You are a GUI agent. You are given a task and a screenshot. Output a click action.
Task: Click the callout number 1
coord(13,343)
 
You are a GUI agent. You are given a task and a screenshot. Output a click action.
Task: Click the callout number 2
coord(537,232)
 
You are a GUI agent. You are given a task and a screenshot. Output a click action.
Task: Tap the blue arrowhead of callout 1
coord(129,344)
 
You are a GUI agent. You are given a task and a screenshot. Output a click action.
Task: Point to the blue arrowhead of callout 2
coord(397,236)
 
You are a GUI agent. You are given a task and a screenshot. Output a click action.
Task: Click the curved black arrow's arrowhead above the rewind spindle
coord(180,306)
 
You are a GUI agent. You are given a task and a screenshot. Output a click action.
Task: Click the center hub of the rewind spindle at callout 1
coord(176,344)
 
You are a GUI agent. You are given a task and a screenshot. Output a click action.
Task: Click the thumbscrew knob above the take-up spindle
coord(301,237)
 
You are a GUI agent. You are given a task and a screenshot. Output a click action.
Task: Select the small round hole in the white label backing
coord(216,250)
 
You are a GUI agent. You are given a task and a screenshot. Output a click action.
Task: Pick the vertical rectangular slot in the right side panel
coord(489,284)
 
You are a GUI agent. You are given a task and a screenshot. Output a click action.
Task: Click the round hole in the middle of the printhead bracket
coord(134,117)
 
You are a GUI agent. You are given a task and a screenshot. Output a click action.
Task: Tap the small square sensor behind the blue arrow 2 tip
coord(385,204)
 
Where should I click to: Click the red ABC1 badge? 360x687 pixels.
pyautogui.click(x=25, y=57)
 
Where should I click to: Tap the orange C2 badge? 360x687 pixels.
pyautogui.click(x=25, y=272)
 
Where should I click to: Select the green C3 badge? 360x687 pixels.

Challenge> Rewrite the records starting at the very first line and ending at the line containing "coord(301,237)", both included, and shift every coordinate in the answers by adding 31 to each number.

Final result>
You are a GUI agent. You are given a task and a screenshot. Output a click action.
Task: Click the callout number 1
coord(44,374)
 
You are a GUI agent. You are given a task and a screenshot. Output a click action.
Task: Click the callout number 2
coord(568,263)
 
You are a GUI agent. You are given a task and a screenshot. Output a click action.
Task: Tap the blue arrowhead of callout 1
coord(160,375)
 
You are a GUI agent. You are given a task and a screenshot. Output a click action.
Task: Point to the blue arrowhead of callout 2
coord(428,267)
 
You are a GUI agent. You are given a task and a screenshot. Output a click action.
Task: Click the curved black arrow's arrowhead above the rewind spindle
coord(211,337)
 
You are a GUI agent. You are given a task and a screenshot. Output a click action.
Task: Click the center hub of the rewind spindle at callout 1
coord(207,375)
 
You are a GUI agent. You are given a task and a screenshot. Output a click action.
Task: Click the thumbscrew knob above the take-up spindle
coord(332,268)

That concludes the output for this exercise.